-- Records follows --

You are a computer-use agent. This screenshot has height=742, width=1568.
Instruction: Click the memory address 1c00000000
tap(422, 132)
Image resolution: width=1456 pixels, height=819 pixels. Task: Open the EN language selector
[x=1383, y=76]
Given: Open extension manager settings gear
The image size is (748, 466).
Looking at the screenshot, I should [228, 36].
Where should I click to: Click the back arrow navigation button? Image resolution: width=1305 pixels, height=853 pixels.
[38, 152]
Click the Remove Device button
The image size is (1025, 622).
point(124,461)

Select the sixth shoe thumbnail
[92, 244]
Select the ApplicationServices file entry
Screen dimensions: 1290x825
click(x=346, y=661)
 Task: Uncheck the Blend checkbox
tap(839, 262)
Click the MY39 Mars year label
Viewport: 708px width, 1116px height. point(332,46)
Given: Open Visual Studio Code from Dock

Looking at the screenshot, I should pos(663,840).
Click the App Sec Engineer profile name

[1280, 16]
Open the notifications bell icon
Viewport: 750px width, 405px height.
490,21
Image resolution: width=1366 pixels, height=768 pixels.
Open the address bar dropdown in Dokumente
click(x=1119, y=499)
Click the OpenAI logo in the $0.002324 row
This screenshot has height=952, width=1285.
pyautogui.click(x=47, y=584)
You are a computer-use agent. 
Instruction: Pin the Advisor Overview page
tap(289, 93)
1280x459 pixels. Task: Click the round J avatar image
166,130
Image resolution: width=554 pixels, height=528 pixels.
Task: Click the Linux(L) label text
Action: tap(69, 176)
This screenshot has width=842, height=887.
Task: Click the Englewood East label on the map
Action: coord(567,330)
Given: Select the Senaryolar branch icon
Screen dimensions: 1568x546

-- Records concluded --

What is required: The material shown above is to be retyped in full, without alteration.

Result below:
You are a computer-use agent. This screenshot has height=742, width=1568.
Instruction: Click the memory address 1c00000000
tap(422, 132)
Image resolution: width=1456 pixels, height=819 pixels. Task: Open the EN language selector
[x=1383, y=76]
Given: Open extension manager settings gear
The image size is (748, 466).
Looking at the screenshot, I should [228, 36].
Where should I click to: Click the back arrow navigation button? Image resolution: width=1305 pixels, height=853 pixels.
[38, 152]
Click the Remove Device button
The image size is (1025, 622).
point(124,461)

Select the sixth shoe thumbnail
[92, 244]
Select the ApplicationServices file entry
Screen dimensions: 1290x825
click(x=346, y=661)
 Task: Uncheck the Blend checkbox
tap(839, 262)
Click the MY39 Mars year label
Viewport: 708px width, 1116px height. point(332,46)
Given: Open Visual Studio Code from Dock

Looking at the screenshot, I should pos(663,840).
Click the App Sec Engineer profile name

[1280, 16]
Open the notifications bell icon
Viewport: 750px width, 405px height.
490,21
Image resolution: width=1366 pixels, height=768 pixels.
Open the address bar dropdown in Dokumente
click(x=1119, y=499)
Click the OpenAI logo in the $0.002324 row
This screenshot has height=952, width=1285.
pyautogui.click(x=47, y=584)
You are a computer-use agent. 
Instruction: Pin the Advisor Overview page
tap(289, 93)
1280x459 pixels. Task: Click the round J avatar image
166,130
Image resolution: width=554 pixels, height=528 pixels.
Task: Click the Linux(L) label text
Action: tap(69, 176)
This screenshot has width=842, height=887.
Task: Click the Englewood East label on the map
Action: coord(567,330)
Given: Select the Senaryolar branch icon
Screen dimensions: 1568x546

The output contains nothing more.